That's the thing here: he has it running for hours presumably without any ball jumping out.
Most of the tracks consist of two rails, so the ball has two contact points. I'm no physicist but it seems like the goal would be to have ideally nearly equal forces at the two contact points at all times during the ball's descent. In other words, the track has to be perfectly banked so that the gravity and centripetal acceleration vector are balanced by a normal vector perpendicular to the rails. During a derailment, the ball has to lift away from one of the two contact points, so the normal force must have dropped to zero.
Also to be fair the final system does lose a ball every 30ish minutes. The tuning was largely me staring at the run or taking a video trying to catch where they get lost. Instead of hand tuning I would just update the generator and print another one. I'm considering closing the loop with a camera but that would be a whole new project.
https://www.nolimitscoaster.com/
First, I thought about Ansys or CATIA software but I couldn’t find any module specialized for simulation of balls.
But I think that people from those companies could help as well and participate in simulation as an interesting usecase. (These software are expensive for personal projects.)
The state of each ball can be described by 9 parameters: the current location of the center of mass (x,y,z), the current linear velocity (vx, vy, xz) and the angular velocity on 3 axes.
I don't think the forces acting on the rails need to be similar -- they just need to be such that the acceleration of the ball is always parallel to the track. Unfortunately the equation of motion will look pretty ugly and optimizing the system will be quite a challenge.
And finally, the system has to be stable, ie. small perturbations should be cancelled rather than grow - if a ball gets a little too fast there should be something like a bend that slows it down, but that bend should at the same time not slow down a ball that is already too slow...
> I was able to get it working consistently, although it did lose 2-3 balls an hour and could only run for a few hours without the motor overheating.
IMO that's more impressive to hear than if he hadn't mentioned it at all. (I would have assumed more marbles getting lost.)
You can see a ball on the ground at the end of the video :-)
Doesn't make the whole thing less remarkable.
Maybe at the bottom your marbles could land on surfaces with different accustic properties. Track selection would determine the surface and release time would determine the timing.
Either way, it produces a beautiful aesthetic. I'd love to play around with this idea.
Thank you! The emergent forms are much more interesting than they have any right to be for such a simple system.
hehe I wonder if this is how evolution in nature "comes up with" beauty :-D
If you're casually interested, the Bambu Lab A1 combo will do most things you'd want it to do, fairly reliably, but with a closed ecosystem.

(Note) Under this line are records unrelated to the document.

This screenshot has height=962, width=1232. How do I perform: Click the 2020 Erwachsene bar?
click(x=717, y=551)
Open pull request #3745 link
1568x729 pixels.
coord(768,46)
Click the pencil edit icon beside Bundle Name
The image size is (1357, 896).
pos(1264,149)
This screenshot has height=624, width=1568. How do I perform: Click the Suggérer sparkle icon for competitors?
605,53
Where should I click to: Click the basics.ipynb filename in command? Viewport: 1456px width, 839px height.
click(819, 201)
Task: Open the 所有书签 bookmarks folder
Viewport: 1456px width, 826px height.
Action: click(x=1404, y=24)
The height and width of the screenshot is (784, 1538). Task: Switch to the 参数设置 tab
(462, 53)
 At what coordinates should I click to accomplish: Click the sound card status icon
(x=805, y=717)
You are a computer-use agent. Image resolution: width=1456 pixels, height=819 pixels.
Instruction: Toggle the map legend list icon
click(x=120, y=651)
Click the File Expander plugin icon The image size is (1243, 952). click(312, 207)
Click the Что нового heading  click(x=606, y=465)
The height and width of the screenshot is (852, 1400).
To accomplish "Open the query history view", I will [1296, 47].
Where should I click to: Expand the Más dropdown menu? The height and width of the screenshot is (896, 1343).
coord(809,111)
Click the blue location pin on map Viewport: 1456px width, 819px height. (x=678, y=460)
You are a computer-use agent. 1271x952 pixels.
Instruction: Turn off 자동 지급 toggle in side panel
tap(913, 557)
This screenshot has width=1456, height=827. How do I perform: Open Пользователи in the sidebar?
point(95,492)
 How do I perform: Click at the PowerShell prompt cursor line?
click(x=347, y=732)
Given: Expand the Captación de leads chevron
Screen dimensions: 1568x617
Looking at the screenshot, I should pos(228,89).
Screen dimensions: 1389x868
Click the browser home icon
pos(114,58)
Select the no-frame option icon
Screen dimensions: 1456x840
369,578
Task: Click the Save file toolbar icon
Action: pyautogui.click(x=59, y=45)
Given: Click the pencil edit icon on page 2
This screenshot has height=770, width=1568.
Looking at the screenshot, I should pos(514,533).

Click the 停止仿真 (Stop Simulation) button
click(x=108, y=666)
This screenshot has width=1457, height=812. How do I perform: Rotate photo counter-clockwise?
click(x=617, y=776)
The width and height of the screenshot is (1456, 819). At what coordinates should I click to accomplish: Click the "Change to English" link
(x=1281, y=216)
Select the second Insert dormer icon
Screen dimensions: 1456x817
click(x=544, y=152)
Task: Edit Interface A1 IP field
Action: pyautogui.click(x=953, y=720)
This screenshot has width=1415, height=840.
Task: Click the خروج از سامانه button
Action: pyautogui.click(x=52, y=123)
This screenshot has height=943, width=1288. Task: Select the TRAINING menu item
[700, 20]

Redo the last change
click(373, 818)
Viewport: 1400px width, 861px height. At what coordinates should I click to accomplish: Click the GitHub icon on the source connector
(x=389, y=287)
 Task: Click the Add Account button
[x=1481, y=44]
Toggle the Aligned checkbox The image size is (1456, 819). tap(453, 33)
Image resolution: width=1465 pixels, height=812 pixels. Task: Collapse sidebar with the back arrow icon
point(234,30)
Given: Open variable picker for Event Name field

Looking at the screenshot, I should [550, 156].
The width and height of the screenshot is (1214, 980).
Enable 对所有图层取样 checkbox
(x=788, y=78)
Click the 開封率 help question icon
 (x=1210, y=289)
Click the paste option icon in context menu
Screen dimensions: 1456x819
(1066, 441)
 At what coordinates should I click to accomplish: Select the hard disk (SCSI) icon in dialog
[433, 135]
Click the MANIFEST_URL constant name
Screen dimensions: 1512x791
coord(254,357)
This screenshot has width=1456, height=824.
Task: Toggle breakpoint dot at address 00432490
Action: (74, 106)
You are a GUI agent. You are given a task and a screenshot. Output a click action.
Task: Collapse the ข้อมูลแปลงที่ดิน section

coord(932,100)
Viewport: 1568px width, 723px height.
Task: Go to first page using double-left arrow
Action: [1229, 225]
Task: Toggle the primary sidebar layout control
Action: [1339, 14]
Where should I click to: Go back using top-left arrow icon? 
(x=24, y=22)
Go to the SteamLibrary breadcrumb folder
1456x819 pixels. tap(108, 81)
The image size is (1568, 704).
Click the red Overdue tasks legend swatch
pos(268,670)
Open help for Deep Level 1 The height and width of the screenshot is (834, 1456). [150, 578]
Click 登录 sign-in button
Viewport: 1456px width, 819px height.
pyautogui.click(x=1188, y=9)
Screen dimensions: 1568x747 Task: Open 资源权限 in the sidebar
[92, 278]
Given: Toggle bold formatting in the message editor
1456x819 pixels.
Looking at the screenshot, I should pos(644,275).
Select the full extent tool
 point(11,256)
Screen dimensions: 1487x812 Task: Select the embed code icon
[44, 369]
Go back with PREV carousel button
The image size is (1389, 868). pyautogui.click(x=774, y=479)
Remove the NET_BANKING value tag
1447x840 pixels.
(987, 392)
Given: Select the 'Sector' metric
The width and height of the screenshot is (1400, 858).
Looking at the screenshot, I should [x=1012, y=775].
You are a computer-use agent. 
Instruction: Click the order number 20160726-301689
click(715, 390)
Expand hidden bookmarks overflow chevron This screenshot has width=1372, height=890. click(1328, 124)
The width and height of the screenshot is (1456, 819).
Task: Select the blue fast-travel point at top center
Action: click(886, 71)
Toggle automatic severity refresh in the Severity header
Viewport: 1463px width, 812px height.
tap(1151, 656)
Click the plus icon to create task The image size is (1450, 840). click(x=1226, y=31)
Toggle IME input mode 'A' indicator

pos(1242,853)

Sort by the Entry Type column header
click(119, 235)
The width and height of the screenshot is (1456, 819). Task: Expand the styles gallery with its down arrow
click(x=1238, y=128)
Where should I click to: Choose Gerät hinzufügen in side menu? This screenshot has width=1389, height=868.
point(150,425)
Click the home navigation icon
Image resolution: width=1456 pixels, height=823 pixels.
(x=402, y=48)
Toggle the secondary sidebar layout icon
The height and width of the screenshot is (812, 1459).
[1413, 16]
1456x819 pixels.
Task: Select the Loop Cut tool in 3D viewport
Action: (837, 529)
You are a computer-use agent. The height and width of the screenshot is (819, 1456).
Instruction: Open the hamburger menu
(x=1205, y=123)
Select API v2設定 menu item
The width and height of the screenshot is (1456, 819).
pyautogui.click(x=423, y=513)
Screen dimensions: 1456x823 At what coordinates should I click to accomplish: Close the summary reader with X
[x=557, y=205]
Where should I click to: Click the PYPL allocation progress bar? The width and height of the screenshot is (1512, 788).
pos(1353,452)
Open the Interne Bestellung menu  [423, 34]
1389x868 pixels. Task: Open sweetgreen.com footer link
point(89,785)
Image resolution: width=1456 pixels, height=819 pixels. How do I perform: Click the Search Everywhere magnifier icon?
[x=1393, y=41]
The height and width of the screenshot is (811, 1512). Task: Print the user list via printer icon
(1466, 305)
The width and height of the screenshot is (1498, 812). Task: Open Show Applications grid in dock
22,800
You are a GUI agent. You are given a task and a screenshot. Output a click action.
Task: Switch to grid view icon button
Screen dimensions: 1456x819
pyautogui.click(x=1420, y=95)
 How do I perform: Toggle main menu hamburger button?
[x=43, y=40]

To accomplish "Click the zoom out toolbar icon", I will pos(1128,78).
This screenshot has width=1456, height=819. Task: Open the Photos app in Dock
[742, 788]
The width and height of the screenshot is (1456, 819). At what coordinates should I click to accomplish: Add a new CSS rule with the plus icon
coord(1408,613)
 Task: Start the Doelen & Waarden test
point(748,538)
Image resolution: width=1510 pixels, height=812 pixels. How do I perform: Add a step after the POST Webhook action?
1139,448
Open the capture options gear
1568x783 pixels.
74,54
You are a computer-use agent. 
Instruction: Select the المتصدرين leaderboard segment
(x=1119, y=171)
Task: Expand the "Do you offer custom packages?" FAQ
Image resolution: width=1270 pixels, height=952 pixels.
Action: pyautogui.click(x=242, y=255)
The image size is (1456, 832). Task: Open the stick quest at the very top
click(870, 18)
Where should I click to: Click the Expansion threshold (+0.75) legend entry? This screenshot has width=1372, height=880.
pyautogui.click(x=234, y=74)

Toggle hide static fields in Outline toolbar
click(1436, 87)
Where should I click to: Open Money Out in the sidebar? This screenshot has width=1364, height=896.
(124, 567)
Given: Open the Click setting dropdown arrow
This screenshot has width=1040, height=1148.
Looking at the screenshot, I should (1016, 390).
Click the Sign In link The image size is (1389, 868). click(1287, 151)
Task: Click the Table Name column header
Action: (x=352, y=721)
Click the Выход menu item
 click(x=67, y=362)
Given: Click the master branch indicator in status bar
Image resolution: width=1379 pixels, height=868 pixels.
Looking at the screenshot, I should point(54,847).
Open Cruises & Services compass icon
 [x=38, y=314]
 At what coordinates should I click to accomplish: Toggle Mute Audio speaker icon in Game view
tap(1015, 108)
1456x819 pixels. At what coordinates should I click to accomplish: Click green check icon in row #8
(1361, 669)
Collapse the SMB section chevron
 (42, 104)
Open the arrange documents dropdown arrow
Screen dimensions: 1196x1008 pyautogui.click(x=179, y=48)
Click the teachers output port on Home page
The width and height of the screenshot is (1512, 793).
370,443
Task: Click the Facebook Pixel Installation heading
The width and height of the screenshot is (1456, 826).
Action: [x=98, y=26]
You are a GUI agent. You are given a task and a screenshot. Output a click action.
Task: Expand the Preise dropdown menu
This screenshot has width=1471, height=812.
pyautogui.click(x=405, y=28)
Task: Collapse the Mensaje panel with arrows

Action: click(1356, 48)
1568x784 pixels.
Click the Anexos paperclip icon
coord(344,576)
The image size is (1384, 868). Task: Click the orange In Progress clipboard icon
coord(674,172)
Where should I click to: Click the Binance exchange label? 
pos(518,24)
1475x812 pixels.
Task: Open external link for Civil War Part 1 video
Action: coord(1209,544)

If you want something more robust, go for a Prusa, but be ready for a more hands on experience.
If you want an entirely customized bespoke with a high learning curve, go for a Voron.
I used to have a Prusa Mini and now have a Bambu X1C and it is a world of difference. I would never go back.
I also got one of those SimpliSafe home security systems. It came with a door sensor, but the sensor didn't quite fit our door frame. So I printed a tiny piece whose dimensions exactly matched the SimpliSafe and my door frame, so it allows the parts to meet up but doesn't look weird.
Of course, 99% of what I print is useless stuff that looked neat on Printables, but sometimes I make stuff that actually serves a purpose!
Separately, the timing of seeing this is uncanny. I've been using marble runs to explain probability to my kids and was filming a marble run conversion lesson. Seeing this at the top of HN felt like someone was reading my minds.
I think there is an instinct built deep in our lizard brain somewhere for this. Humans will happily stare at a fire, or an ocean, or a wave in a river, or (sometimes, especially children) a TV screen - and all I have worked out why is because it is constantly changing in an unpredictable way.
This marble run shouldn't even be unpredictable - clearly the paths are fixed and the cadence of balls is regular - but somehow it is still mesmerizing.
I'm realizing now that I tried a lot of weird shit during this project that just did not work at all or make it into the final product, I should do another video just of all my failed abomination marble runs.
Also, the movie Fracture features these cool marble machines. https://www.youtube.com/watch?v=Y-v6E9H6nh0
Back when movies were made with unique good scripts and not marvel slop.
Also conceivable that meteors etc crash into the megastructure providing it with endless resources.
It gives everything a uniform look while allowing to fill the space in a different way.
Active noise cancelling. Vibration detectors on oscillating parts of the track with LRAs or similar actively driving opposing vibrations. Might be able to use whatever the cheap active noise cancelling electronics headphones have? Might be able to use a high speed camera and video motion amplification to work out the best places to deploy it?
I saved a couple friends in college from getting into fights with their downstairs neighbors by finding them milk crates to set their speakers on so the bass doesn’t all end up in the floor. Isolating from the base or making the base of TPU could likely help.
I am also procedurally generating marble tracks and 3D printing them for about a year now and found that library very useful.
The community is very active and its very similar to features we know from Fusion360/SolidWorks but all in code.